Calliotropis calcarata explained

Calliotropis calcarata is a species of sea snail, a marine gastropod mollusk in the family Eucyclidae.

Description

The length of the shell reaches 11 mm.The shell has a depressedly conoidal shape. It is sharply keeled, with a flat base and large umbilicus. It is nacreous under a thin, transparent, yellowish-white layer. The 5½ whorls are slightly convex, especially the body whorl. The nucleus is smooth and shining.

The sculpture consists on the upper whorls of rather distant, radiating ribs, crossed about halfway by a spiral rib or keel, forming small, sharp tubercles where they cross each other. On the third whorl, another series of tubercles appears, at some distance from the deep suture. On the penultimate whorl, the number of rows of tubercles amounts to three and the suture is conspicuously crenulated by the keel, which rests on the body whorl. This whorl is adorned by 5 spiral rows of tubercles, of which the second from above is the smallest. Moreover, the keel is surmounted by short, conical, rather sharp spines of which 38 are visible, if seen from below. The base of the shell is nearly flat, more convex towards the aperture, with 7 spiral rows of beads on rounded lirae, and a row of stronger ones, bordering the umbilicus. Moreover, the whole body whorl is covered with irregular radiating wrinkles or riblets, instead of the regular ribs on the upper whorls. These ribs are especially conspicuous and more regular on the base, except towards the periphery where they form thinner, irregular wrinkles.

The umbilicus is pervious, funnel-shaped.

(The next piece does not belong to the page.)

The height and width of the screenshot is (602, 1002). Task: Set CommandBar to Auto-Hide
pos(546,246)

Its walls has strong wrinkles. The aperture is rhombic. Its upper margin is regularly convex, not very thin, and thickened interiorly. It is separated from the basal margin by a groove, corresponding to the keel. The basal margin is convex, crenulated, thickened interiorly. The columellar margin is rather thick, concave in its upper part, and terminating in a sort of tooth below. The parietal wall is covered by a thick layer of enamel, thickened at its margin and connected to the columella by a broad, rounded tongue-shaped projection, covering part of theumbilicus, whose largest diameter, from the base of the columella to the opposite side, is about 2/5 of the diameter of the shell.

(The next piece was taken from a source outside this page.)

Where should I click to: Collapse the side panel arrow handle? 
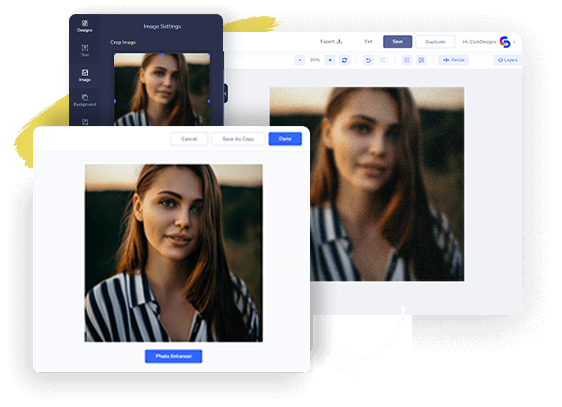[225, 94]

The thin operculum is horny, many-whorled, and concave at the outer side.

The radula has the teeth in about 48 rows. The rhachidian tooth (R) has a rounded body, with crooked hooks at the angles of the very concave posterior margin, and is thickened by a plate of a triangular shape, with concave sides. The cusp is considerably narrower than the body, which is large in front. It has a sharp point and a few small denticles on each side; the body of the first lateral tooth is larger, subquadrate, with a sharply pointed cusp and a few smaller denticles The second one has a similar, but more elongated shape and a sharper cusp, also with a few smaller denticles. The third lateral is long and slender, strongly hooked, with denticles at the base of the cusp, and resembles more the uncini. Of the uncini the outer ones have a toothed margin, the outermost is broader with many small denticles.[1]

Distribution

This marine species occurs off Indonesia, the Philippines and the Solomon Islands.